Aslında her şey gözlerimizin önünde oldu ama anlatayım.
***
Rusya’dan tırtıkladıklarını ABD’ye, Londra’ya, Avrupa başkentlerine taşıdılar.
Yurtdışında milyar dolarları inşaatlara gömdüler.
Futbol takımları aldılar.
Çocuklarını ülkenin en pahalı okullarına kaydettirdiler.
Zengin kulüplerine üye olup dev bağışlar yaptılar.
Tam kaçtıkları Batı‘da saygın, birinci sınıf vatandaş olduklarını hissetmeye başlamışlardı ki önce pandemi, ardından Ukrayna savaşı patladı.
Bir anda “oligark” oluverdiler.
Devletinden mafyasına Batı kapitalizminin yasal-yasa dışı ortakları, azgın köpekler gibi mallarının, mülklerinin, paralarının üzerine çöküverdiler.
Bankalardaki paralarının ne kadarını kurtardılar, ne kadarına erişebiliyorlar, ne yapıyorlar meçhul.
***
Evet, Türkiye Rusya değil.
En çok onlar ağlasalar da dünyanın ve Türkiye’nin zor ekonomik koşullardan geçtiği, her gün yeni bir savaşın beklendiği bu süreçte en zenginlerimiz kârlarına kâr kattılar.

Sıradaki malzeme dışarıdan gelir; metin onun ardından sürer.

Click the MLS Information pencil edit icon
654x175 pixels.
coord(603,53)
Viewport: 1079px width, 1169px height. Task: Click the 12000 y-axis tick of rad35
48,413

Aşırı serbest piyasanın hâkim olduğu, Batı’nın ekonomik, siyasi ve hukuki sistemine tam entegre olan Türkiye de kendileri için en güvenli liman.
Tereciye tere satmak gibi olmasın…
Bunları, yabancı sermayenin en çok neyi sevdiğini elbette kendileri de biliyor.
İşi para olan adamlara, Batılı para babalarının, kartellerin bir ülkeye yatırım yaparken “demokrasi ve hukuk kriterlerini gözettiği” masalını, soyguna kılıf olarak kullandıklarını falan anlatacak değilim.
Maksat, yemediğimizi de bilsinler.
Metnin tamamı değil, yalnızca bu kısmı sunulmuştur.